Review: Ideologic Organ do things their own way here with an uncompromisingly long new album Does Spring Hide Its Joy from Kali Malone. It comes as a triple LP set that cannot fail to immerse you into rich soundscapes that are aided by Stephen O'Malley on electric guitar and Lucy Railton on cello. Composer Malone herself contributes sine wave oscillators as she focuses on harmony, non-linear arrangements and intonation. It is an album of nuanced minimalism that builds on and departs from previous themes in her work to make for a stand-alone and stand-out record.
Review: Sheffield-based experimental label Another Timbre is reissuing some of their most sought-after CDs, starting with this collaboration between Berlin-based Japanese composer and reeds player Michiko Ogawa and cellist, composer and noted classical-electronic fusionist Lucy Railton.

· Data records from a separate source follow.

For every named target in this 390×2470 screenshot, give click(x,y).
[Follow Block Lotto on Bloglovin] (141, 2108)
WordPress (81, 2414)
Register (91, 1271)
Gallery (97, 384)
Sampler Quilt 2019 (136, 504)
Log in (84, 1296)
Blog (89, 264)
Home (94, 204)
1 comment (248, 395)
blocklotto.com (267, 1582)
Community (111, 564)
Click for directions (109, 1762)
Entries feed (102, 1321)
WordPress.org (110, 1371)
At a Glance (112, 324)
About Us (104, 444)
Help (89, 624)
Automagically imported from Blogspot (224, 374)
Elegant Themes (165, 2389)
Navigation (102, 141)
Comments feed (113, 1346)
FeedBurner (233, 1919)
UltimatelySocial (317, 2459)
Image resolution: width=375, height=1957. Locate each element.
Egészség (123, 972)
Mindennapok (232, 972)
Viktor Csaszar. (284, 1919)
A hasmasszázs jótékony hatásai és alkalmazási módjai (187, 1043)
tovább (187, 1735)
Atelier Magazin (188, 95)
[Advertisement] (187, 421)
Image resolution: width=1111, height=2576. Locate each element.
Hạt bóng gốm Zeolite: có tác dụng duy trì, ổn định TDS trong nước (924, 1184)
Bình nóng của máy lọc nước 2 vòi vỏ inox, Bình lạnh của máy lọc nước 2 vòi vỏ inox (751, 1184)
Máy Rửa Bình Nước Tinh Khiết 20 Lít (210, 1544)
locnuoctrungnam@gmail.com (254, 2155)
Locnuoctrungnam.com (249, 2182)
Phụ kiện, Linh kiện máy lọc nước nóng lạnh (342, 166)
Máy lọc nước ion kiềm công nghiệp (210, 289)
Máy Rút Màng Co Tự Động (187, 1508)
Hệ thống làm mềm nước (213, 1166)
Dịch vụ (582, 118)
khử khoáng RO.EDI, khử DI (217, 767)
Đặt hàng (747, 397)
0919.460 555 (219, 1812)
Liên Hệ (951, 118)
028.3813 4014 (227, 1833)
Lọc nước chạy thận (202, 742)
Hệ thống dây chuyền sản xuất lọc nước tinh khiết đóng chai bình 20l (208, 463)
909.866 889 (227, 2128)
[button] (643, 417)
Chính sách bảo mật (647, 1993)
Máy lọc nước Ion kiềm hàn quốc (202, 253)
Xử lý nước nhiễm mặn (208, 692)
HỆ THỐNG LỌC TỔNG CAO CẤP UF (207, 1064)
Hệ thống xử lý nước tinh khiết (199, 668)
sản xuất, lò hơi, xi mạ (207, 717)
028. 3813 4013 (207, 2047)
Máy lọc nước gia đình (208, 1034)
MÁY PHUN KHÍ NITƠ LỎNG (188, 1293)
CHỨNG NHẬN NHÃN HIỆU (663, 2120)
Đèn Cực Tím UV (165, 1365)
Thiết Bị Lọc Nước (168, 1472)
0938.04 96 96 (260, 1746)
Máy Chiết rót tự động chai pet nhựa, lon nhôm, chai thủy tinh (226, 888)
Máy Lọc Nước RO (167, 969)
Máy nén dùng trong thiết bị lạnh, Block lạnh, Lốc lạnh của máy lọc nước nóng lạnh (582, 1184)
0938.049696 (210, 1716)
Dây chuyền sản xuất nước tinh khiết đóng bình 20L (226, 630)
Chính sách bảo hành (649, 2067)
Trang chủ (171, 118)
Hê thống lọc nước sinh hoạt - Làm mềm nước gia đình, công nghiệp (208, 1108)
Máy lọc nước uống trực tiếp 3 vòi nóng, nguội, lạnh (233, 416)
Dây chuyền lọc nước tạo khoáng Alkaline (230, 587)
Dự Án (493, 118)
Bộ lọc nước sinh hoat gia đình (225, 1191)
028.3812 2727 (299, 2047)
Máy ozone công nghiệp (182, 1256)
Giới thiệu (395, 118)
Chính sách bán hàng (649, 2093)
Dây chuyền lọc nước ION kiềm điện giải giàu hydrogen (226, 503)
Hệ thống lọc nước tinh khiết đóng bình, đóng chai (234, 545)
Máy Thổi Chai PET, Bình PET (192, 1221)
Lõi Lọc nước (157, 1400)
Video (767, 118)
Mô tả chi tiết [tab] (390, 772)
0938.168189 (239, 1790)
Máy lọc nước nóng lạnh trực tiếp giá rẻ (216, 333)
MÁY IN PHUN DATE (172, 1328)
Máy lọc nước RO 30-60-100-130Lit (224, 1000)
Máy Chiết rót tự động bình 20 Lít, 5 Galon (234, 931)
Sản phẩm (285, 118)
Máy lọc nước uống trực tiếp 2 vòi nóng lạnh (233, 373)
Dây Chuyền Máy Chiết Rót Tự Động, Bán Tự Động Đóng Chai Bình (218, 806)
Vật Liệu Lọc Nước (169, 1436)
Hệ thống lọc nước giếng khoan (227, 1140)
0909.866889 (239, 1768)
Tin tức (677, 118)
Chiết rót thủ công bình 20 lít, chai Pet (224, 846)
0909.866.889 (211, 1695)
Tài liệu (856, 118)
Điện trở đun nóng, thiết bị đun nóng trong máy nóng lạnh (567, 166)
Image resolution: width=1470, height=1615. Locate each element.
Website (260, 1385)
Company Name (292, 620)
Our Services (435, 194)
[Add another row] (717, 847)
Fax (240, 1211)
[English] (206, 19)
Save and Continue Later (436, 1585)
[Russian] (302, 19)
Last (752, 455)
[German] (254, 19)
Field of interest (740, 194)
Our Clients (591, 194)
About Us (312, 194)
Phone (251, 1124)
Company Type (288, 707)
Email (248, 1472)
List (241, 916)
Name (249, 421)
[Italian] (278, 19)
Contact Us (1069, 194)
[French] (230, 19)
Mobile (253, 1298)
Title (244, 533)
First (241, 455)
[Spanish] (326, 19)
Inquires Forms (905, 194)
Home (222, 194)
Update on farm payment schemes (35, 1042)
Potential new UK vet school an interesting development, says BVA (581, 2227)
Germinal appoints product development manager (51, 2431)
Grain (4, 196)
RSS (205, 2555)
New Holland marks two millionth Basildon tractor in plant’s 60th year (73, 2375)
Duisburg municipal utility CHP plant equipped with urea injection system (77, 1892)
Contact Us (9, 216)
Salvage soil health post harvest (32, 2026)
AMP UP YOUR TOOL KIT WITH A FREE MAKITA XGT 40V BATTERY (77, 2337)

Designed as an exercise in creating musical magic using just three musical elements - cello, organ and sho (a Japanese reed instrument) - Fragments of Reincarnation is an evocative, atmospheric and at times hypnotic piece that sits somewhere between cutting-edge modern classical, ambient and immersive sound design. The interplay between the cello and sho, gently dancing atop a bed of sustained organ chords, is particularly impressive.
Review: Recorded at the legendary Eglise du Saint-Esprit in Paris, Blue Veil is the very first time we've been given a record fully dedicated to the incredible solo cello work of Lucy Railton. A spectacularly talented composer who is a master of the world's most mournful-yet-beautiful instrument, this is as much of a heart-stopping performance as it is a concept work of art. In many ways, Blue Veil is an experiment in resonance. If it were synthesised, we might refer to it as drone, although by nature the label infers a level of dullness. Here, we're talking about the natural refrains of an orchestral sunrise, the ebb and flow of contemporary classical tides. We're invited in, hypnotised, lulled and then let go. Free to wander back into the world after a brief respite from its relentless pace.